Monday, October 12, 2009

Hung

Hung is an interesting word. What was the first thing that came to your mind?

For some of you men out there, perhaps it is the word you use to describe your manhood to your buddies, but failing to deliver in reality to your partner.

For you less vain, perhaps you think of a jury equally failing to deliver. Or a man swinging from a rope, when the jury did deliver.

For you fun loving drinkers, perhaps the proverbial, “Man, I am hung-over” came to mind.

As for me, I am thinking about the pictures still remaining to be hung on the walls. One of those chores I wrote about in a previous column.

In this case, I hung myself last night when I told the Princess her ideas about hanging the pictures were all wrong. As I have said before, I am still a man; I just operate in a woman’s world.

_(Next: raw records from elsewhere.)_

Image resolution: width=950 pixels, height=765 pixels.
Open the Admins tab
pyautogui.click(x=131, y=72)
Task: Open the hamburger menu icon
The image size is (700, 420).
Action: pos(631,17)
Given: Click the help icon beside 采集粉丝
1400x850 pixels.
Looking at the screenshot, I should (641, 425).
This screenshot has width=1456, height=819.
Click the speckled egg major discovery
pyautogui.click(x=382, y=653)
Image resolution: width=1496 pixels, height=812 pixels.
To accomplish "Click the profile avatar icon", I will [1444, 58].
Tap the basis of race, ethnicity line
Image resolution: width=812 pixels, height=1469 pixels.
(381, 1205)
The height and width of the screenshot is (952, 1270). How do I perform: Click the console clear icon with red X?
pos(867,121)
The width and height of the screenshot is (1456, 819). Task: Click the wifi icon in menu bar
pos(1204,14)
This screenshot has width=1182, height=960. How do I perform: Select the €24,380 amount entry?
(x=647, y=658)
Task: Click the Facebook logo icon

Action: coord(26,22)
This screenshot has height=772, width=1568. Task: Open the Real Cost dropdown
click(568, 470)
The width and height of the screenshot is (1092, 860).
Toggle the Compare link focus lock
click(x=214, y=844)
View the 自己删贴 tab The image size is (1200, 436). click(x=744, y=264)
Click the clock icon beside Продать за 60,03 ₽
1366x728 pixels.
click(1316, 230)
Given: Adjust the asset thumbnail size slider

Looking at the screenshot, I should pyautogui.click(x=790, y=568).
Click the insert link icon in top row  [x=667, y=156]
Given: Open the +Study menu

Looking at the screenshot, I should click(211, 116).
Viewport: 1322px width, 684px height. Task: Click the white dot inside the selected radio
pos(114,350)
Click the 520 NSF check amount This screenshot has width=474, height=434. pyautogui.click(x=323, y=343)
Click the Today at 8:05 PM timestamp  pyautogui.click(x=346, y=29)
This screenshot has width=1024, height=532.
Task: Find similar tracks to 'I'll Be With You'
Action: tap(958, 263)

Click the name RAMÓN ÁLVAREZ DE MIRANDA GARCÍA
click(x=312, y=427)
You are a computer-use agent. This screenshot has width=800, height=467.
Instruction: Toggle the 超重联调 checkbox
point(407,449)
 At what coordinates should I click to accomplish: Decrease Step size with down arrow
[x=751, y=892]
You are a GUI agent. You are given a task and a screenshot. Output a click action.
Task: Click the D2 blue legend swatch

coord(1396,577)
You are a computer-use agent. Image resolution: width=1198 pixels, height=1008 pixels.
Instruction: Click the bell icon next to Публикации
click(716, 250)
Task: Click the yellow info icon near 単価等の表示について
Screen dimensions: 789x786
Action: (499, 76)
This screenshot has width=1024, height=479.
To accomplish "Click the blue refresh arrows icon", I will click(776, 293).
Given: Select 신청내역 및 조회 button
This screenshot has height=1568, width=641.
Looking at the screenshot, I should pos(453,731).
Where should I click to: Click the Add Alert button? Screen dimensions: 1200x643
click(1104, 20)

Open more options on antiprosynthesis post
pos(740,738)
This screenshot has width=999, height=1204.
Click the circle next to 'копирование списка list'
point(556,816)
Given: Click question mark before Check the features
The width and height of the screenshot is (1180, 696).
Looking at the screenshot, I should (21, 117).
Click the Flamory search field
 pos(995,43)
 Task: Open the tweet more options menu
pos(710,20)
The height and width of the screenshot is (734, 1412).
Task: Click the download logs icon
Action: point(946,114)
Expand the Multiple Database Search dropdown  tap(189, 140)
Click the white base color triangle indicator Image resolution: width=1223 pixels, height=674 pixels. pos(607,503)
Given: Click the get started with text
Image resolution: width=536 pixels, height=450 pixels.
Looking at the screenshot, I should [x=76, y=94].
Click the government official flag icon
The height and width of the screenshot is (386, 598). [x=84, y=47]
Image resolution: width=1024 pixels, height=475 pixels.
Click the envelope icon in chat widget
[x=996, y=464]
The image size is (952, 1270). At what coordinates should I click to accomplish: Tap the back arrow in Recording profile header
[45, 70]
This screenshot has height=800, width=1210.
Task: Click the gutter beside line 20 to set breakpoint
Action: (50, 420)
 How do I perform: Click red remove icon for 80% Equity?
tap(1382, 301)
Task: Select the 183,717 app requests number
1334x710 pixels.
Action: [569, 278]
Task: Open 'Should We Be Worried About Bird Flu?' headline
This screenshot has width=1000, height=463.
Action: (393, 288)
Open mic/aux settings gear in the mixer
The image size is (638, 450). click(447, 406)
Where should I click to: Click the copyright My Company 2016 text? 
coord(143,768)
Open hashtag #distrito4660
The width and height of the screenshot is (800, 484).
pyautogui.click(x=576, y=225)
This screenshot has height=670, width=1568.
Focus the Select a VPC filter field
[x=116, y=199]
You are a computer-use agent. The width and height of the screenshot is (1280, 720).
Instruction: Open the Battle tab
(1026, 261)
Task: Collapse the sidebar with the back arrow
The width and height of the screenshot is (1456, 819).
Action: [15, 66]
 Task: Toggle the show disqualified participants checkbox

I am not sure why I can’t just keep my mouth shut. It would after all be far more expedient. Women, when they get together to discuss hanging things, or anything for that matter, share their ideas and feelings. And they nod in approval when ideas are submitted, then share their opposing ideas. In doing so, they rarely create an argument. Although, they do sometimes tell their male partners later how wacked their friend’s ideas really were.

Guys on the other hand, we just can’t help ourselves. Telling a friend how stupid they are and how smart we are is just part of the process. Do we piss each other off? Of course. We grew up doing it from the time we were young. But then we go out and get “pissed,” as the British love to say, with the same buddies at the bar. We may hold a grudge for awhile, but a few brews solve the problem. Because after the drinks it is either, “I love you man,” or “I am gonna kick your butt,” either way problem solved.

This same strategy carries over with guys vs. dolls. We are programmed to prove our worthiness to our partner. Shania Twain’s song “That Don’t Impress Me Much,” is not that far off. We do want to impress you being “an original regular know it all.” Particularly, if we don’t have “a car” or look like “Brad Pitt.”

When you ladies ask our opinion, we do share it with you, and we expect you to share our point of view. And if you don’t, we can point out how brilliant we are and, conversely, how less brilliant you are. Those more skilled in arguing can point it out without actually saying it.

Which brings me back to hung. Yep, last night I hung myself. Woke up dreaming about being “hung” out to pasture by the Princess, who found someone else to share with. Realizing the errors of my ways cost me a backrub this morning. And it cost me a chance to prove how “hung” I was last night, instead hanging out with my friends, the couch pillows. One of these days I guess I should assign them names, so I can share my brilliance with them. Better yet, I may just learn to stop sharing and start caring. But that’s another story.